**Exercise instructions:**
Pull out every line of the listing below that contains the string "axis", matching case exactly.

-- START Provided data --

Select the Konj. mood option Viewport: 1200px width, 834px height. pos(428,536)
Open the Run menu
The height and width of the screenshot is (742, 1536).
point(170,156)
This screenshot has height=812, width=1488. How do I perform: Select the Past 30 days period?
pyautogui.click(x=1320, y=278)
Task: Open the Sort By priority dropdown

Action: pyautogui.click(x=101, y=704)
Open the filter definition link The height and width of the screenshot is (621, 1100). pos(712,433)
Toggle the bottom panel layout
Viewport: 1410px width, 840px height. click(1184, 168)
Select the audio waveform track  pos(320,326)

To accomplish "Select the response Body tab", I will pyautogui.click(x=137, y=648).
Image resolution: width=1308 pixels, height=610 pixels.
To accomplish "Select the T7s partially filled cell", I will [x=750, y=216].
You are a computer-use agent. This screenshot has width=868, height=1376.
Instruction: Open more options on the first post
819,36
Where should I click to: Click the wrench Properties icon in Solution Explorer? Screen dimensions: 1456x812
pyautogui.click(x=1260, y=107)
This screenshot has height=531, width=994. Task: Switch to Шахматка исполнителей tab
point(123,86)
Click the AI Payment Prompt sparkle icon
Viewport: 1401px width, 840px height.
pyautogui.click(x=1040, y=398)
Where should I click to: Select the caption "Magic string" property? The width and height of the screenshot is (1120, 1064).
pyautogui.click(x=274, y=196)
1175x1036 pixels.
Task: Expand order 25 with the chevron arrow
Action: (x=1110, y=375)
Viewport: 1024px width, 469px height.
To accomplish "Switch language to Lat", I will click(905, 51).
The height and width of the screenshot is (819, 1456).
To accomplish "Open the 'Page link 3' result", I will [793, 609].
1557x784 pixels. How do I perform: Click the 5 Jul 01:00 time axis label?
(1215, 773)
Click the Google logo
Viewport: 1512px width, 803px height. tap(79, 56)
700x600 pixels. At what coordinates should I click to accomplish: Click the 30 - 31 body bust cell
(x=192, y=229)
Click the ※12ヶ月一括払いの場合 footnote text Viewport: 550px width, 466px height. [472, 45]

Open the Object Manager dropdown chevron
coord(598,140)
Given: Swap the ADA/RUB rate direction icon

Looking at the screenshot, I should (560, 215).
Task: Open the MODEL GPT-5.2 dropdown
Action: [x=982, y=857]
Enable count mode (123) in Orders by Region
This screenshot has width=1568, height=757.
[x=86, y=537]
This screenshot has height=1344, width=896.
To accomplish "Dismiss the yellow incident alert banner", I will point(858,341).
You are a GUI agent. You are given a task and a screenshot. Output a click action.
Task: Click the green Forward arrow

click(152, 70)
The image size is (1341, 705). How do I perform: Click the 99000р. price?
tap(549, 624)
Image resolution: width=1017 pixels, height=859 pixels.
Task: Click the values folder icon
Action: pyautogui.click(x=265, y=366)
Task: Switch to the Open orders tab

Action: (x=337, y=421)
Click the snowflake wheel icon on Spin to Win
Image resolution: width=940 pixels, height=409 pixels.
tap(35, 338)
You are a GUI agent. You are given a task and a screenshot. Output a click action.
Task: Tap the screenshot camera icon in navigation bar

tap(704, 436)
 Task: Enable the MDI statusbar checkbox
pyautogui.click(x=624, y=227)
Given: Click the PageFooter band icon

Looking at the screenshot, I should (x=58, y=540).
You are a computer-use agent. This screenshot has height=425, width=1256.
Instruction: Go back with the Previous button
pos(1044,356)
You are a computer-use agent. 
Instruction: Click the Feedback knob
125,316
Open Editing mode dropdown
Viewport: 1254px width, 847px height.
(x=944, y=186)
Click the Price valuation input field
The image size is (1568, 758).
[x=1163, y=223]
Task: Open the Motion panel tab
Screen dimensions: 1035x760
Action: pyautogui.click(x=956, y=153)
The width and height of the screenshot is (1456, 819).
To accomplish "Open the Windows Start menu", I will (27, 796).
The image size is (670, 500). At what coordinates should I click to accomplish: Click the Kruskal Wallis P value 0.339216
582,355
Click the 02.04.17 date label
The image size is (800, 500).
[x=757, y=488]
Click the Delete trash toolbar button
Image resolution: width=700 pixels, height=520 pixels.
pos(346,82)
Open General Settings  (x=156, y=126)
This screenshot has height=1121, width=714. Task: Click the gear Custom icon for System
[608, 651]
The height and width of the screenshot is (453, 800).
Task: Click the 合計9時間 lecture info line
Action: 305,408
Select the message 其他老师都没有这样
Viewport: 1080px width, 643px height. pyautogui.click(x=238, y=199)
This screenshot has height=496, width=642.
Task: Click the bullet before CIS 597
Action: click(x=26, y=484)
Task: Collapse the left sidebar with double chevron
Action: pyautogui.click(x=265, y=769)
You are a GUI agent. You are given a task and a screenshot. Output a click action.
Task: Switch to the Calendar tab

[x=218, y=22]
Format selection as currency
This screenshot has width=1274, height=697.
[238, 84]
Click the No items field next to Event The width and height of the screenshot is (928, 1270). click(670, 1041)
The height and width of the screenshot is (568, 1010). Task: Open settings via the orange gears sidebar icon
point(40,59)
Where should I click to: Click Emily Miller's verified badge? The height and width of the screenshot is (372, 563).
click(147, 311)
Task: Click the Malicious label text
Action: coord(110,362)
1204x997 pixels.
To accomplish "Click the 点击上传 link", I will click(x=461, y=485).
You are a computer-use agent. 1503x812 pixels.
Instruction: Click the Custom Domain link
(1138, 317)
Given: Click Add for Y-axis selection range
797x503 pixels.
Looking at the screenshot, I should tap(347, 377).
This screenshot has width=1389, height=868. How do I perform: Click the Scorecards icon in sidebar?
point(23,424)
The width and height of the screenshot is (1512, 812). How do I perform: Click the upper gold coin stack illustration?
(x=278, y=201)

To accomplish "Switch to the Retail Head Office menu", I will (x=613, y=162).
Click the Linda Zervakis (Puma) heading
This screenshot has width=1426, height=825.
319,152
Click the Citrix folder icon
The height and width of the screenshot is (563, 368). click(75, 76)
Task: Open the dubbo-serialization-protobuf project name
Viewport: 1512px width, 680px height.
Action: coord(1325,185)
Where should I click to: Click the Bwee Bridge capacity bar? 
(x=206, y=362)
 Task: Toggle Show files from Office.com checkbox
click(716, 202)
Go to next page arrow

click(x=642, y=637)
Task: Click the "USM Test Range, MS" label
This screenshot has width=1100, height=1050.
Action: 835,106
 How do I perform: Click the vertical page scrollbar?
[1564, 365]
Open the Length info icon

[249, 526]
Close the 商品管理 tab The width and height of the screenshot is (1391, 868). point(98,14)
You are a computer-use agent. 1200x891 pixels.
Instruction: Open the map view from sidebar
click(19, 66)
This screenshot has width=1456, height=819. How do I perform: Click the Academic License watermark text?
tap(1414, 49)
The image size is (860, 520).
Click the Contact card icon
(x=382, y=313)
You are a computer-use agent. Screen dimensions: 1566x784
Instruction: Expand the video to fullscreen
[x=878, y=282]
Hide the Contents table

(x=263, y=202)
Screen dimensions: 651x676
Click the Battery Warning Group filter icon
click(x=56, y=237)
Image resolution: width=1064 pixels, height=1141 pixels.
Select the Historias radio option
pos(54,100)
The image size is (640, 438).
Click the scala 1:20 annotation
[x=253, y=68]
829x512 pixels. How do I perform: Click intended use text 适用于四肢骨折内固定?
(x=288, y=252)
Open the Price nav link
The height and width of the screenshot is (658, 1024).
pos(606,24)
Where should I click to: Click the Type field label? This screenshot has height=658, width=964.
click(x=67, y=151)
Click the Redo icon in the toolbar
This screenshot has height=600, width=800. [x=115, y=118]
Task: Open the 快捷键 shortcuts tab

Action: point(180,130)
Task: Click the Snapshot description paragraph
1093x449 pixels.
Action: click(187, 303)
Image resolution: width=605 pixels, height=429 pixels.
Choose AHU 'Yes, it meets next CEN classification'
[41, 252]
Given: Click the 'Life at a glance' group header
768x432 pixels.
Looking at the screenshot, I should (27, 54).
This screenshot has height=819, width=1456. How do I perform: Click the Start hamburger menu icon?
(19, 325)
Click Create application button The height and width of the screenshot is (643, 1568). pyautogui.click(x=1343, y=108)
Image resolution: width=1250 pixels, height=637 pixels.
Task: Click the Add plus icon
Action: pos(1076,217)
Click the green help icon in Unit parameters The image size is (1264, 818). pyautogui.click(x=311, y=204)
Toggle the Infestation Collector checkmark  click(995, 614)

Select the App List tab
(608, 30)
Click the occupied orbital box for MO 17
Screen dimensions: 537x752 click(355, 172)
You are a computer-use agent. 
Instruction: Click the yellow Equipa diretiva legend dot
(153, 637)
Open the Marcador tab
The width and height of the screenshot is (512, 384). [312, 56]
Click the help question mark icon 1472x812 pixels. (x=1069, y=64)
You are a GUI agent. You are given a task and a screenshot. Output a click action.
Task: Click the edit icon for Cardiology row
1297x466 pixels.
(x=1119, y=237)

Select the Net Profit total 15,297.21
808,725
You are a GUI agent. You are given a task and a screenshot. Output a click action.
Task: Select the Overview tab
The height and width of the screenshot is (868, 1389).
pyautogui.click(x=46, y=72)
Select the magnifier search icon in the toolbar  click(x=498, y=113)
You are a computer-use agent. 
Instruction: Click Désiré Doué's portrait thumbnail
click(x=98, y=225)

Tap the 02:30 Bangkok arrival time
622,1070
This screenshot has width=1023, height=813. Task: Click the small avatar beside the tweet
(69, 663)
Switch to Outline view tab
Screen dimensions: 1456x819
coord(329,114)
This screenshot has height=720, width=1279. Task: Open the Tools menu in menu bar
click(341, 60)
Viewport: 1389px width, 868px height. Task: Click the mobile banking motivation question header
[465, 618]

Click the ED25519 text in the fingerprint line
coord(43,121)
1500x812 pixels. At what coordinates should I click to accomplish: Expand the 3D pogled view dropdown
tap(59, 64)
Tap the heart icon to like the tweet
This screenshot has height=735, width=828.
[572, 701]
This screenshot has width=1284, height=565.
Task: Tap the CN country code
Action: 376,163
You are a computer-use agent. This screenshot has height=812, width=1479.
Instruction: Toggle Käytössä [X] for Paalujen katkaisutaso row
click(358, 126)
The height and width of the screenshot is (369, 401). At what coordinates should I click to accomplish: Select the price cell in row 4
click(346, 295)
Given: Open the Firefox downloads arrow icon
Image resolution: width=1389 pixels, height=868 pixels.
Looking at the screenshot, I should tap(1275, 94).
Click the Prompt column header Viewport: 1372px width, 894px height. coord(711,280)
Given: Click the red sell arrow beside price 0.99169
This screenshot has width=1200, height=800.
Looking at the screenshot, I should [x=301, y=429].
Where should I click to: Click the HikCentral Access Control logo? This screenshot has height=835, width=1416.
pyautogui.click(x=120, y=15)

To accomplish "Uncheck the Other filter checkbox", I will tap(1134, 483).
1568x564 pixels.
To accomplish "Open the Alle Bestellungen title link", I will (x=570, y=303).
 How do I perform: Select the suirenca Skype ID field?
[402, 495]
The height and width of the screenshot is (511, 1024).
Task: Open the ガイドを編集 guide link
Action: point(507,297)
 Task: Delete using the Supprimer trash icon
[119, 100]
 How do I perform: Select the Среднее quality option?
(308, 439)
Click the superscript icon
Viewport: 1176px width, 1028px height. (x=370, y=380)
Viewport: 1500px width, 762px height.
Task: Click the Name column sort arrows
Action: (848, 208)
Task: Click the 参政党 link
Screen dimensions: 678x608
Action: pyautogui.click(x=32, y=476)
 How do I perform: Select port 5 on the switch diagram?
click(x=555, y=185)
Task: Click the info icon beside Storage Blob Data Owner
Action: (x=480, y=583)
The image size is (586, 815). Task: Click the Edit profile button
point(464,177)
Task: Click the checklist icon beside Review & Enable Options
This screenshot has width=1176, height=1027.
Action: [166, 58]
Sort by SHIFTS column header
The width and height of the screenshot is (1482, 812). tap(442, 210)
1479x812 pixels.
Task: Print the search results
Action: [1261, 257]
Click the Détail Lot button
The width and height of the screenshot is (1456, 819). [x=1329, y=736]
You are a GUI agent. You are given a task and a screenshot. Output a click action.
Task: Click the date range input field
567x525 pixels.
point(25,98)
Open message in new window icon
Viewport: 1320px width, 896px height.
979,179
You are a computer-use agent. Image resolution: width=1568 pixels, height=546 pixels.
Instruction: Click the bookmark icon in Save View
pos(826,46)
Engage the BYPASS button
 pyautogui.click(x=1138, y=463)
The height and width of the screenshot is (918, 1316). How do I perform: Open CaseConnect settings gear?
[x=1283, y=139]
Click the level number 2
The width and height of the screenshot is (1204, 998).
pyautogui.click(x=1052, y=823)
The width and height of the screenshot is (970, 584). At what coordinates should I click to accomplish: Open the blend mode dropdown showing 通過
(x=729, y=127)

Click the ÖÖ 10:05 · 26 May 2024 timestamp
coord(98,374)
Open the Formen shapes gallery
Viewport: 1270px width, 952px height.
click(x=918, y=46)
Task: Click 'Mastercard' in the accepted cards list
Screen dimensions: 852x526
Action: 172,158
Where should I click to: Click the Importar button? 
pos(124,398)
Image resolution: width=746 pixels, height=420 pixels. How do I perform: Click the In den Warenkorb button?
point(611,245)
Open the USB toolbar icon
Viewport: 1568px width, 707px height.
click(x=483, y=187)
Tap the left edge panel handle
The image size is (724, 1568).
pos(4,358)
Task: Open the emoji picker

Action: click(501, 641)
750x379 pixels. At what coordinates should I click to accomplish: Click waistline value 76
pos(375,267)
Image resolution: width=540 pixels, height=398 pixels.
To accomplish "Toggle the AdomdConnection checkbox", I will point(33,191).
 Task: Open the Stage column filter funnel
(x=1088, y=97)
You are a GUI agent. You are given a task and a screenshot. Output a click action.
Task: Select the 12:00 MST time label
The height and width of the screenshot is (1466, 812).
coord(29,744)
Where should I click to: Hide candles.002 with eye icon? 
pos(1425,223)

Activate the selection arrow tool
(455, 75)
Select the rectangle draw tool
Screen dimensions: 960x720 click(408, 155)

-- END Provided data --

**Task answer:**
1557x784 pixels. How do I perform: Click the 5 Jul 01:00 time axis label?
Given: Click Add for Y-axis selection range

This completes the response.